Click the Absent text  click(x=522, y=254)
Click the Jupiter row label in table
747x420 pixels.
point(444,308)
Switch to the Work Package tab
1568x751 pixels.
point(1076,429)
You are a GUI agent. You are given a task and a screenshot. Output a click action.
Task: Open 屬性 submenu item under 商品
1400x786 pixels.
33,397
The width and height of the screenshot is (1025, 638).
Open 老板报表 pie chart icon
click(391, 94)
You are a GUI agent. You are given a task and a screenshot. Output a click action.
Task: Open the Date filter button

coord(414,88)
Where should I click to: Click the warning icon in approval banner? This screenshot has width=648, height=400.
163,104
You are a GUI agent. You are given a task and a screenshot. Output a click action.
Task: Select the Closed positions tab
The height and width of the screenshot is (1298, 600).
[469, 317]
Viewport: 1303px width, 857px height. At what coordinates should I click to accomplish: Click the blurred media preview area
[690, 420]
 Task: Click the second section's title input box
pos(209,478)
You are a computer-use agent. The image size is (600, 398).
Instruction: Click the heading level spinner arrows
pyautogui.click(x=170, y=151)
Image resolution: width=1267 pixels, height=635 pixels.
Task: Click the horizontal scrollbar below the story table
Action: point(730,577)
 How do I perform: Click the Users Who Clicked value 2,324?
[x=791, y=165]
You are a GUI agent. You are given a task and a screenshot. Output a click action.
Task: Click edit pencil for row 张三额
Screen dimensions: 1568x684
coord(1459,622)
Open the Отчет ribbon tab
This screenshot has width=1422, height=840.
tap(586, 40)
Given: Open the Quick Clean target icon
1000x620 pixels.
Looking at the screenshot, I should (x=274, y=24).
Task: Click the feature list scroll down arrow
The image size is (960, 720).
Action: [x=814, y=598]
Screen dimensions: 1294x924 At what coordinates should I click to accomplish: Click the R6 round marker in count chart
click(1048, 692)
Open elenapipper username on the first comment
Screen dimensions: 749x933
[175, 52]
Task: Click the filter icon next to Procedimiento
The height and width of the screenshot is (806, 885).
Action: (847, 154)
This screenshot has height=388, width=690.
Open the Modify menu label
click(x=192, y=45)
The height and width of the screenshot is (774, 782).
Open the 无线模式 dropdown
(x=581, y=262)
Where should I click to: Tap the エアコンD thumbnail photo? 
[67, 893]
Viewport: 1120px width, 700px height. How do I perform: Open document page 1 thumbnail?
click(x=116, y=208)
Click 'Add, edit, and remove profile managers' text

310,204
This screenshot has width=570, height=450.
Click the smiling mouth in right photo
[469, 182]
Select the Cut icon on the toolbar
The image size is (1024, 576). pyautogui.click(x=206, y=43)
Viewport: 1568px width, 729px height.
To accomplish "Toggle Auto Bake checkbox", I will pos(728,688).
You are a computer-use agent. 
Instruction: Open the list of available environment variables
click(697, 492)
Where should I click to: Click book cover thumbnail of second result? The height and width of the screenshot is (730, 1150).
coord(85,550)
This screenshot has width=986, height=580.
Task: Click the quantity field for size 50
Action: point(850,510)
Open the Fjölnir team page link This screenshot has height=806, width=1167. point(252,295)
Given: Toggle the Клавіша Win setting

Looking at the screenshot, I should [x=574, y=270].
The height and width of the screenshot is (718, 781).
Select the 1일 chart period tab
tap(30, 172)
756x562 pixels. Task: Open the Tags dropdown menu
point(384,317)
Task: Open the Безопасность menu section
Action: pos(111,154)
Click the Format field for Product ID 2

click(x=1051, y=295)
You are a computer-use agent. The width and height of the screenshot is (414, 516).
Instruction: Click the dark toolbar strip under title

■ ■ ■ ■ ■ ■ ■

What the exercise asks
All entries must be duplicated exactly, with none left out.

Result for this task
Click the Absent text  click(x=522, y=254)
Click the Jupiter row label in table
747x420 pixels.
point(444,308)
Switch to the Work Package tab
1568x751 pixels.
point(1076,429)
You are a GUI agent. You are given a task and a screenshot. Output a click action.
Task: Open 屬性 submenu item under 商品
1400x786 pixels.
33,397
The width and height of the screenshot is (1025, 638).
Open 老板报表 pie chart icon
click(391, 94)
You are a GUI agent. You are given a task and a screenshot. Output a click action.
Task: Open the Date filter button

coord(414,88)
Where should I click to: Click the warning icon in approval banner? This screenshot has width=648, height=400.
163,104
You are a GUI agent. You are given a task and a screenshot. Output a click action.
Task: Select the Closed positions tab
The height and width of the screenshot is (1298, 600).
[469, 317]
Viewport: 1303px width, 857px height. At what coordinates should I click to accomplish: Click the blurred media preview area
[690, 420]
 Task: Click the second section's title input box
pos(209,478)
You are a computer-use agent. The image size is (600, 398).
Instruction: Click the heading level spinner arrows
pyautogui.click(x=170, y=151)
Image resolution: width=1267 pixels, height=635 pixels.
Task: Click the horizontal scrollbar below the story table
Action: point(730,577)
 How do I perform: Click the Users Who Clicked value 2,324?
[x=791, y=165]
You are a GUI agent. You are given a task and a screenshot. Output a click action.
Task: Click edit pencil for row 张三额
Screen dimensions: 1568x684
coord(1459,622)
Open the Отчет ribbon tab
This screenshot has width=1422, height=840.
tap(586, 40)
Given: Open the Quick Clean target icon
1000x620 pixels.
Looking at the screenshot, I should (x=274, y=24).
Task: Click the feature list scroll down arrow
The image size is (960, 720).
Action: [x=814, y=598]
Screen dimensions: 1294x924 At what coordinates should I click to accomplish: Click the R6 round marker in count chart
click(1048, 692)
Open elenapipper username on the first comment
Screen dimensions: 749x933
[175, 52]
Task: Click the filter icon next to Procedimiento
The height and width of the screenshot is (806, 885).
Action: (847, 154)
This screenshot has height=388, width=690.
Open the Modify menu label
click(x=192, y=45)
The height and width of the screenshot is (774, 782).
Open the 无线模式 dropdown
(x=581, y=262)
Where should I click to: Tap the エアコンD thumbnail photo? 
[67, 893]
Viewport: 1120px width, 700px height. How do I perform: Open document page 1 thumbnail?
click(x=116, y=208)
Click 'Add, edit, and remove profile managers' text

310,204
This screenshot has width=570, height=450.
Click the smiling mouth in right photo
[469, 182]
Select the Cut icon on the toolbar
The image size is (1024, 576). pyautogui.click(x=206, y=43)
Viewport: 1568px width, 729px height.
To accomplish "Toggle Auto Bake checkbox", I will pos(728,688).
You are a computer-use agent. 
Instruction: Open the list of available environment variables
click(697, 492)
Where should I click to: Click book cover thumbnail of second result? The height and width of the screenshot is (730, 1150).
coord(85,550)
This screenshot has width=986, height=580.
Task: Click the quantity field for size 50
Action: point(850,510)
Open the Fjölnir team page link This screenshot has height=806, width=1167. point(252,295)
Given: Toggle the Клавіша Win setting

Looking at the screenshot, I should [x=574, y=270].
The height and width of the screenshot is (718, 781).
Select the 1일 chart period tab
tap(30, 172)
756x562 pixels. Task: Open the Tags dropdown menu
point(384,317)
Task: Open the Безопасность menu section
Action: pos(111,154)
Click the Format field for Product ID 2

click(x=1051, y=295)
You are a computer-use agent. The width and height of the screenshot is (414, 516).
Instruction: Click the dark toolbar strip under title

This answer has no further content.